Frequent neurological evaluation is recommended, particularly when intraventricular rupture is suspected.

Antibiotics are the first-line treatment for brain abscess. High-dose, broad-spectrum, intravenous antibiotics should be administered as early as possible in the patient's course. Emergent consultation with neurosurgery is recommended; however, delay in consultation should not delay antibiotic administration. Attempt to obtain blood and other cultures prior to antibiotic administration; however, it is not advisable to delay administration.

Seizure prophylaxis with anticonvulsants is typically indicated in patients with suspected brain abscess, given the high risk of seizure, which often exacerbates intracranial pressure. [45] Patients presenting with active seizure should be treated aggressively in order to avoid worsening intracranial pressure.

The use of glucocorticoids is controversial and they should not be routinely administered.

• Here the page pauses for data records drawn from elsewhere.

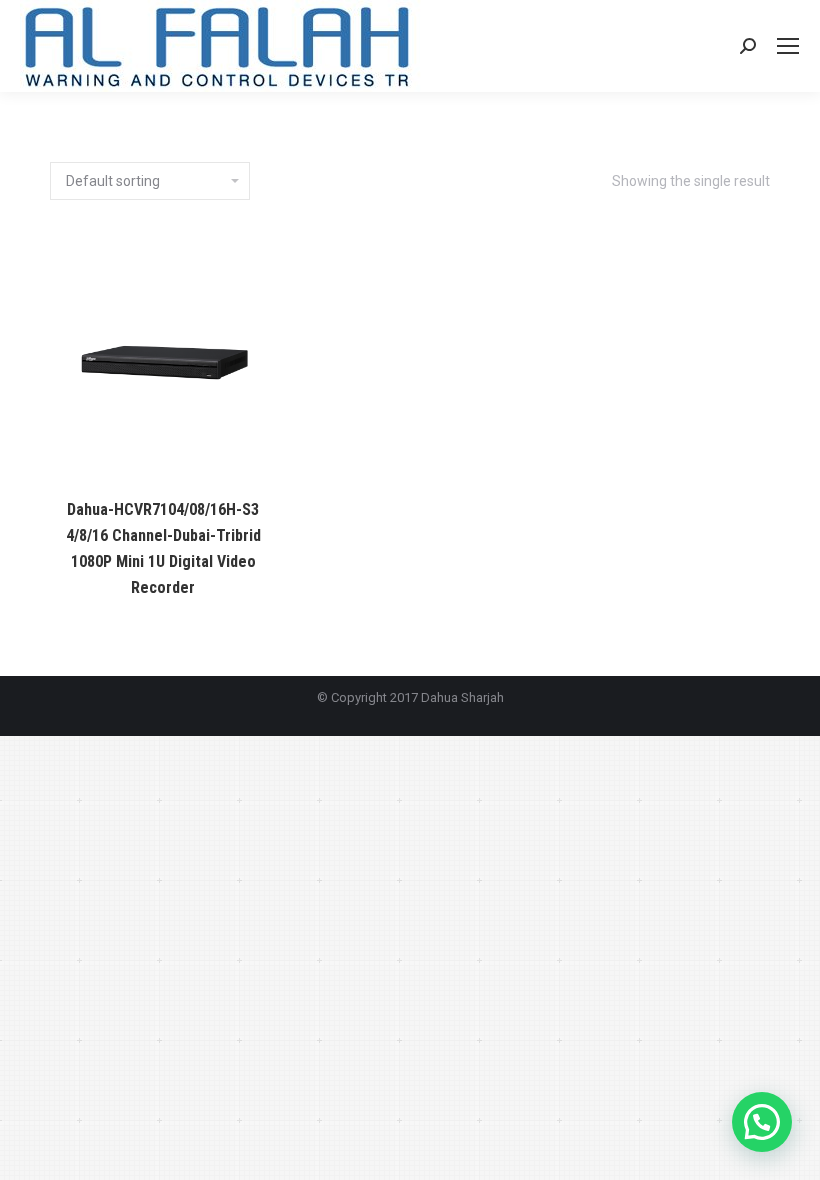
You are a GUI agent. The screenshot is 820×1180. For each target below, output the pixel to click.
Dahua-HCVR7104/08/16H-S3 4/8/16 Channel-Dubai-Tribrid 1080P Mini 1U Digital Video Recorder (163, 548)
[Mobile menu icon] (788, 46)
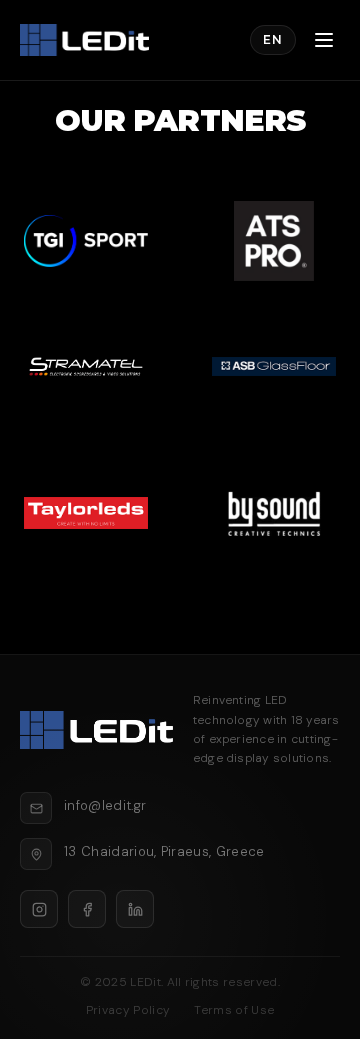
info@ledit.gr (105, 805)
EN (273, 39)
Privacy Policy (128, 1010)
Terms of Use (234, 1010)
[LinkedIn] (135, 909)
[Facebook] (87, 909)
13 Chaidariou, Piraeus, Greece (164, 851)
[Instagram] (39, 909)
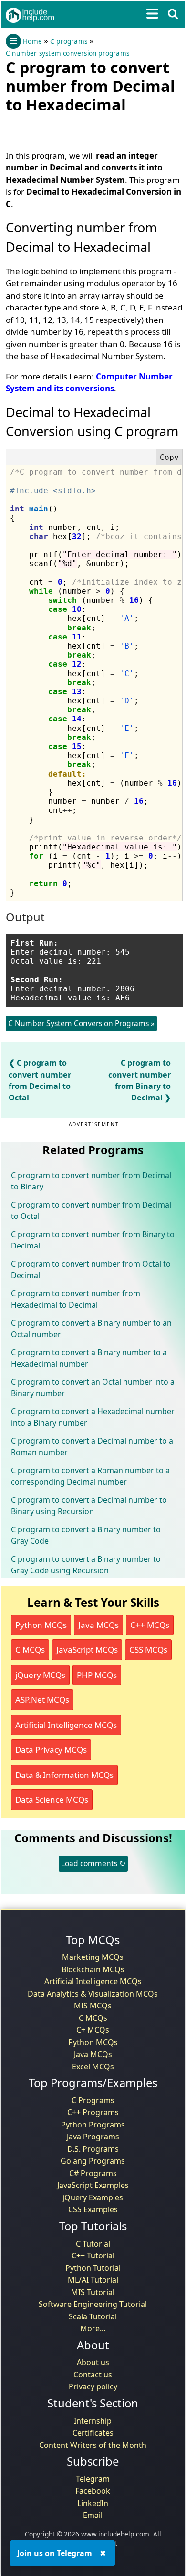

Patients who are rapidly decompensating may warrant corticosteroid therapy in order to reduce the life-threatening effects of vasogenic edema. [37] However, this approach is controversial given the risk that steroids can worsen inflammation, prevent abscess formation during cerebritis stage, exacerbate necrosis, and increase the risk of ventricular rupture. [1, 80] If used, steroids are typically given for a short course.



Special patient populations include individuals with HIV/AIDS and those with immunocompromised status; these patients may require early consultation with infectious disease specialists. Although the prevalence is decreasing, patients with suspected brain abscess due to maxillofacial, otogenic, or odontogenic infections require additional consultation with an oromaxillofacial surgeon or otolaryngologist, as appropriate.